Why won’t he just admit,
nothing,
no one,
lasts
forever.

The beast inside your throat,
these sores and blisters are disease,
and this death is not a threat,
but a guarantee.
You’ve been putting off that trip
to the doctor for too long.

You ask him,
if he wishes he never met you,
if the avalanche which toppled his mountain
is worth it.

He says his only home is in your arms.
His only peace is you and always will be.

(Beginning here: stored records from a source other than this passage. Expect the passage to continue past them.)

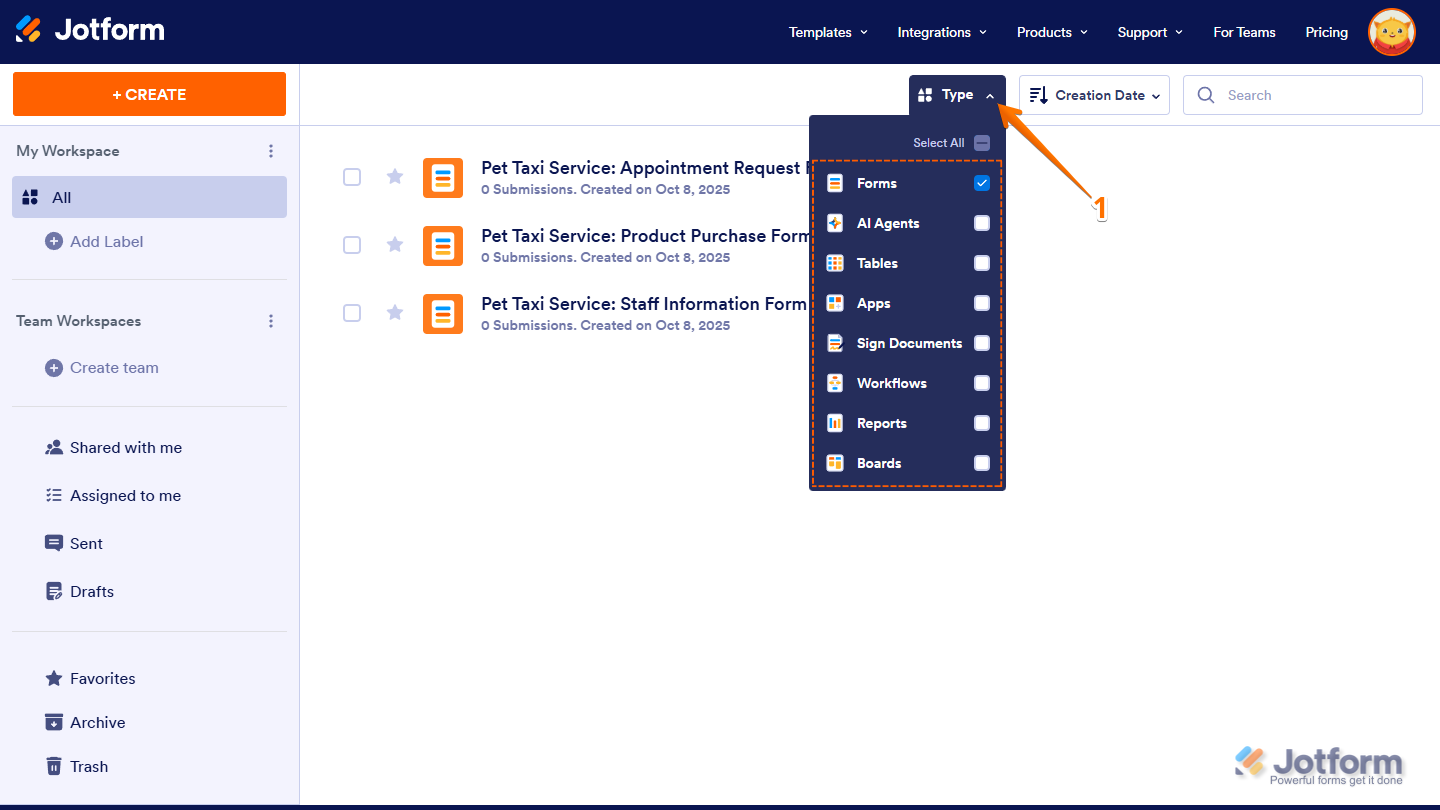Screen dimensions: 1440x810
Task: Open the Pricing page link
Action: [x=1326, y=31]
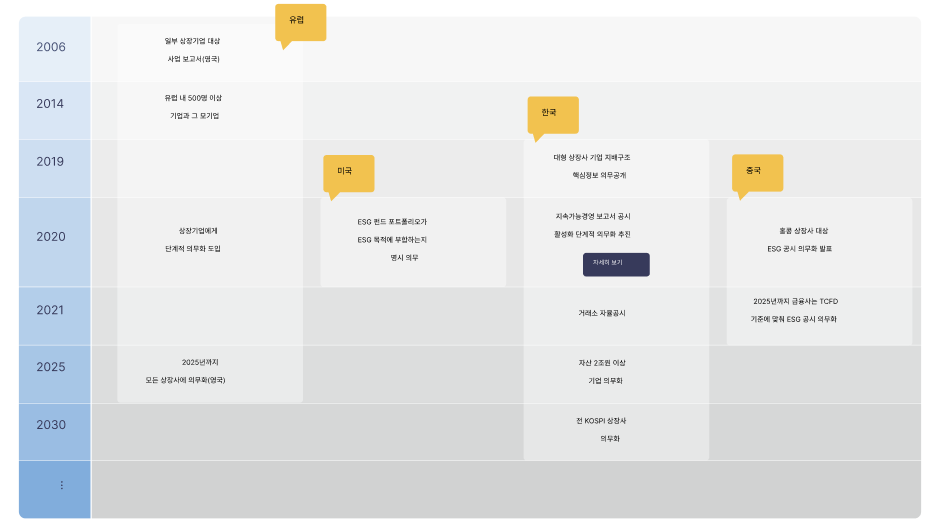Select the 중국 region tag
The height and width of the screenshot is (523, 940).
(x=757, y=172)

Every minute was worth it.

Resurrection

by Katrina K Guarascio


Wood, bone, steel,
are easier to bend
than the unseen.

At least this is how she felt.

No wall,
no gate,
no line marked clearly
in dead, brown dirt.

Yet the boundaries were
claimed long ago,
and the consequences,

outlined in the eyes
of fatherless children
and the creases
of blood-caked knuckles
woven tightly around
broken wooden beads.

Our Fathers
whispered in remorse
can’t reclaim immaculacy
or breathe life
into an aborted chest.

Inscribed doors
sway open,
attempting to reclaim
a wayward soul,
but persecuting eyes
form unyielding barriers.

The reflection of
stained glass colored
her skin long ago.
The circling stations,
familiar faces murmur
Sunday morning’s story
of pink and pearl.

As a child,
she could recite all their songs.

Cut Away

by Katrina K Guarascio


My aunt’s breasts did not murder her.
But they fell,
one by one,
overripe fruit.
I remember she said,
once they were gone,
she didn’t feel much like a woman
anymore.

After the first surgery
she showed us her stitched skin.
The higher part bronzed from a summer by the pool,
roughly stapled to once upper abdominal white.

She had no nipples.
It was an awkward realization.
She would eventually have picturesque replicas tattooed on.
Eventually implants would replace the smooth boy chest.
Desperate to become woman again.

It was the curve of my mother’s hips
that lead to her betrayal.
A wanton child nestled in uterus waiting
impatiently to spread,
to creep into belly,
to stretch into tubes and ovary,
submerge in blood.

Sound waves reveal a tumor
embedded in endometrial lining.
I recall the subtle realization
sonograms are not just for spying
unborn children.

The surgeons left a scar from belly button downward
where womb was pulled from body.
Similar to a caesarian incision,
only deeper.

These parts,
breast, uterus,
systematically removed,
the woman cut from our beings.
Never knowing they would be missed
until they were gone.

What offense deemed us unworthy
of these precious female features?
The landscape gifted without asking,
now taken despite pleas.
This anatomy that defined us women,
what is left when it is gone?

Was it the deep throaty
voice of my aunt that frightened
the feminine away?

Were my mother’s hands
too masculine to hold a
womb any longer?

Will I pay for the sins
of a barren belly and one
too many late nights
matching pints with the boys by having
the female raped from my body
with cold scalpel and surgical staples?

The women of my family
are blessed with beautiful breasts,
curved hips, and a predisposition of cancer.

We women of shared blood,
of mirrored images and reflective habits,
who can’t quite quit cigarettes,
who have a weakness for men who drink too much,
who are so giving of our time,
our lives, our flesh,
we still miss these parts that are cut away.